*** Opening Dataset extract ***
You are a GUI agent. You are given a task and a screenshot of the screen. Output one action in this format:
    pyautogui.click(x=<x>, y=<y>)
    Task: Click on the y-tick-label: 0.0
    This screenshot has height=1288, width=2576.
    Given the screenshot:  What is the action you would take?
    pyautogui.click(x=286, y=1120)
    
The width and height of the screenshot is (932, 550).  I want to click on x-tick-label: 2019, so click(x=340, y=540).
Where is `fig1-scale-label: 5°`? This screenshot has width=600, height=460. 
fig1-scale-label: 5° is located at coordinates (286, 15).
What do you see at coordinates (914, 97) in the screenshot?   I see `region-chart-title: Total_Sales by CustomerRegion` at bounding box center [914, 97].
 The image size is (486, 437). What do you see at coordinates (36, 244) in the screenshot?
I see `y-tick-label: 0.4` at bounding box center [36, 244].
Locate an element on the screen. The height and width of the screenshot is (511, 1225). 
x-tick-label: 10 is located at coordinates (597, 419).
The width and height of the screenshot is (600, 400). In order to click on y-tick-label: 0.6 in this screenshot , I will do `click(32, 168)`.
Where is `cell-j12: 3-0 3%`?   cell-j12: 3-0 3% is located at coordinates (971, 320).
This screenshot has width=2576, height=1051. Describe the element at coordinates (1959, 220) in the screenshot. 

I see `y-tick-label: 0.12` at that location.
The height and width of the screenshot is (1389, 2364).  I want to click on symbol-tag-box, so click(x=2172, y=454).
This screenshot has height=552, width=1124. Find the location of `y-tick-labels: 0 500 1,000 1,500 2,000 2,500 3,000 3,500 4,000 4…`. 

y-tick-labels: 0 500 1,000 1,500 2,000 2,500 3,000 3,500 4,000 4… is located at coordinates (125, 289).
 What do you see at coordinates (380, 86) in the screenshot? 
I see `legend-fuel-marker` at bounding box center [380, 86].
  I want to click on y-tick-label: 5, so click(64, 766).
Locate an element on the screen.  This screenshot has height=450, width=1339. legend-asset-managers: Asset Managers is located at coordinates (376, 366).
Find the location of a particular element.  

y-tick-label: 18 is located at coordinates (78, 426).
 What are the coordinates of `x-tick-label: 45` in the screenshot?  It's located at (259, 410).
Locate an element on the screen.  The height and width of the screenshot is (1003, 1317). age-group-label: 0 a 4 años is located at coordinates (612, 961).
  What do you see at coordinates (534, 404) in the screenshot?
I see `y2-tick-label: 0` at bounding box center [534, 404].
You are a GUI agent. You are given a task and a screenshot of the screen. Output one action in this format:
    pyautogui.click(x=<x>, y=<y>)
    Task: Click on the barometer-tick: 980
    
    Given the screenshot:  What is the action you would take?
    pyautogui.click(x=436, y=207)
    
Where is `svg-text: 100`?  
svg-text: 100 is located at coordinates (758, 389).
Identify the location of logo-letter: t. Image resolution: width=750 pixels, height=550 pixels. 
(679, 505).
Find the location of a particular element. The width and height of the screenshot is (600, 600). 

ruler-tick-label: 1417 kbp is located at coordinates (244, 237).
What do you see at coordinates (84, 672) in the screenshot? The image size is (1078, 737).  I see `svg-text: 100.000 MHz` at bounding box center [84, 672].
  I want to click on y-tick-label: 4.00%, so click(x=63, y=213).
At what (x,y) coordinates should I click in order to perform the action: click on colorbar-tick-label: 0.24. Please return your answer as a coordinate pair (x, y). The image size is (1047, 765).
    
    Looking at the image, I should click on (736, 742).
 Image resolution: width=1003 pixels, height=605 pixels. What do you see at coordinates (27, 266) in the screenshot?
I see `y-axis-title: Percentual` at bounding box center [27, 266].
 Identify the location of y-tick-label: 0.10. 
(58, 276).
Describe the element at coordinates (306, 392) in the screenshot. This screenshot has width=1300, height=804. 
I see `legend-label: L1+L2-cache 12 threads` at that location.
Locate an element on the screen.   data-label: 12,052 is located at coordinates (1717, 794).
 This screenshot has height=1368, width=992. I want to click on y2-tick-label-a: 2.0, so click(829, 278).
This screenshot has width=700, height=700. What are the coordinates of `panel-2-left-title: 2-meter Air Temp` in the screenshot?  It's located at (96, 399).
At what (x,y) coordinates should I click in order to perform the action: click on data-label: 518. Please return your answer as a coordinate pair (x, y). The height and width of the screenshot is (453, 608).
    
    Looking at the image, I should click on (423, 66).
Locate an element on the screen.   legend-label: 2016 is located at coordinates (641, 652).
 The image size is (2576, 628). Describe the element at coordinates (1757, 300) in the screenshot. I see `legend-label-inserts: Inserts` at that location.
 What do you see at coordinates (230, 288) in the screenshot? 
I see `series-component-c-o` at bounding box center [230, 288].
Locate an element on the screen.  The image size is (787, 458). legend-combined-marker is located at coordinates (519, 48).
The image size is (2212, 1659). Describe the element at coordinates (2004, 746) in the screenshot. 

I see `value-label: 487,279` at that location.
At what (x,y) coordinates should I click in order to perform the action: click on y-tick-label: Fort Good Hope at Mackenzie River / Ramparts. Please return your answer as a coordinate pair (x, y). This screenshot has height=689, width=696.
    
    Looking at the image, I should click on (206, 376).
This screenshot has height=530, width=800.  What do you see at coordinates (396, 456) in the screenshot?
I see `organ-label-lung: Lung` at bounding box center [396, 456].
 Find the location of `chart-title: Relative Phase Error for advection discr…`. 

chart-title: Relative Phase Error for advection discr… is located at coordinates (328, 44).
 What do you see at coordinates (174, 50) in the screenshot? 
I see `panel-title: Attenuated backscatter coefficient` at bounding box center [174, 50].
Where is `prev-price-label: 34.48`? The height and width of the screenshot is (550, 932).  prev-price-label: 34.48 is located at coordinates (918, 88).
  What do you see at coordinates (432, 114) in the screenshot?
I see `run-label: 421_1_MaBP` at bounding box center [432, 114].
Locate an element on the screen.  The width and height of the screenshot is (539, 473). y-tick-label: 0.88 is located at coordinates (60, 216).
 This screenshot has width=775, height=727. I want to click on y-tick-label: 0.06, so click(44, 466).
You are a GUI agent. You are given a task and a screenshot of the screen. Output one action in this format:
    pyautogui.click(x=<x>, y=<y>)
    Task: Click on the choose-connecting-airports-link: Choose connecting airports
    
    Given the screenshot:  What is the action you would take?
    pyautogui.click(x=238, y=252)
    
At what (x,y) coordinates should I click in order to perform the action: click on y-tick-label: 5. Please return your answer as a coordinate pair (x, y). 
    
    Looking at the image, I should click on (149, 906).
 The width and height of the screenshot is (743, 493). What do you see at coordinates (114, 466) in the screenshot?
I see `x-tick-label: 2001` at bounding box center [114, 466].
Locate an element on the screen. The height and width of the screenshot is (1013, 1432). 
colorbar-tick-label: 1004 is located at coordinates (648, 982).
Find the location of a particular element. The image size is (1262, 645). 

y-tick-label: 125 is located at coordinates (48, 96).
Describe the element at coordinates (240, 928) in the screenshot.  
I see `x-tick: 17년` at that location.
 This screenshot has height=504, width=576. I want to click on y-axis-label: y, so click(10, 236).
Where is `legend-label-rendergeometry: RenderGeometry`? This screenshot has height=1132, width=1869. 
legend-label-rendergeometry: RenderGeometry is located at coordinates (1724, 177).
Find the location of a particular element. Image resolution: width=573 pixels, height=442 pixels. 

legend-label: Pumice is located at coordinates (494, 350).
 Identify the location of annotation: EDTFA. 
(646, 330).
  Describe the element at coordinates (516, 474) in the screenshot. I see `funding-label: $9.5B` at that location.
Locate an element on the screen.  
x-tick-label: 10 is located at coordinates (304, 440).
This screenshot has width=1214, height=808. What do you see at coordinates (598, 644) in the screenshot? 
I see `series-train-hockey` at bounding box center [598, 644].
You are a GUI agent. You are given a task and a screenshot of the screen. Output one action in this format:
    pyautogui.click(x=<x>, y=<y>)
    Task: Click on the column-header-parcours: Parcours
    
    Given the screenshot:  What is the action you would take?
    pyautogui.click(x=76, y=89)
*** Closing Dataset extract ***
* Your task
Write out the records from their first line through the line containing "coordinates (971, 320)." again, swapping "width and height" for "dimensions" and leaving everything else unchanged.

* Response to the exercise
You are a GUI agent. You are given a task and a screenshot of the screen. Output one action in this format:
    pyautogui.click(x=<x>, y=<y>)
    Task: Click on the y-tick-label: 0.0
    This screenshot has height=1288, width=2576.
    Given the screenshot:  What is the action you would take?
    pyautogui.click(x=286, y=1120)
    
The dimensions of the screenshot is (932, 550).  I want to click on x-tick-label: 2019, so click(x=340, y=540).
Where is `fig1-scale-label: 5°`? This screenshot has width=600, height=460. 
fig1-scale-label: 5° is located at coordinates (286, 15).
What do you see at coordinates (914, 97) in the screenshot?   I see `region-chart-title: Total_Sales by CustomerRegion` at bounding box center [914, 97].
 The image size is (486, 437). What do you see at coordinates (36, 244) in the screenshot?
I see `y-tick-label: 0.4` at bounding box center [36, 244].
Locate an element on the screen. The height and width of the screenshot is (511, 1225). 
x-tick-label: 10 is located at coordinates (597, 419).
The dimensions of the screenshot is (600, 400). In order to click on y-tick-label: 0.6 in this screenshot , I will do `click(32, 168)`.
Where is `cell-j12: 3-0 3%`?   cell-j12: 3-0 3% is located at coordinates (971, 320).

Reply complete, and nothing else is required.